Por karilayn.areias

Catmandu - A Alfândega nepalesa está retendo ajuda vital para sobreviventes do terremoto da semana passada, acusou a Organização das Nações Unidas (ONU). Já são 6.600 mortos no tremor, segundo estatísticas oficiais.

O representante da ONU Jamie McGoldrick afirmou que o governo precisa afrouxar as restrições aduaneiras para lidar com o crescente fluxo de equipamentos e produtos que agora chegam do exterior. Itens se acumulam no aeroporto. “Eles não deveriam usar metodologia de alfândega de tempos de paz”, disse McGoldrick. Em vez disso, ele argumentou, todo o material deveria obter isenção geral na chegada ao país.

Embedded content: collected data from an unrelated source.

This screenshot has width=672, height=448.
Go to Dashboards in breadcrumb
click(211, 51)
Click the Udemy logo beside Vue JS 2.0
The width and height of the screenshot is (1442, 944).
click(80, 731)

O governo do Nepal suspendeu impostos de importação sobre lonas e barracas na sexta-feira, mas Laxmi Prasad Dhakal, porta-voz do Ministério do Interior, disse que todas as mercadorias provenientes do exterior tinham de ser inspecionadas. “Isso é algo que precisamos fazer”, afirmou.

O ministro das Finanças, Ram Sharan Mahat, ponderou que alguns dos itens recebidos não eram úteis. “Recebemos coisas como atum e maionese. Precisamos de arroz e cereais, sal e açúcar.”

A logística ainda é um desafio. Funcionários do governo disseram que os esforços para acelerar o ritmo de entrega de material de emergência para áreas remotas também foram frustrados por falta de caminhões de abastecimento e motoristas, muitos dos quais tinham regressado às suas aldeias para ajudar suas famílias.

Sobreviventes realizaram cerimônia à luz de velas em Katmandu ontem para marcar a passagem de uma semana desde o desastre.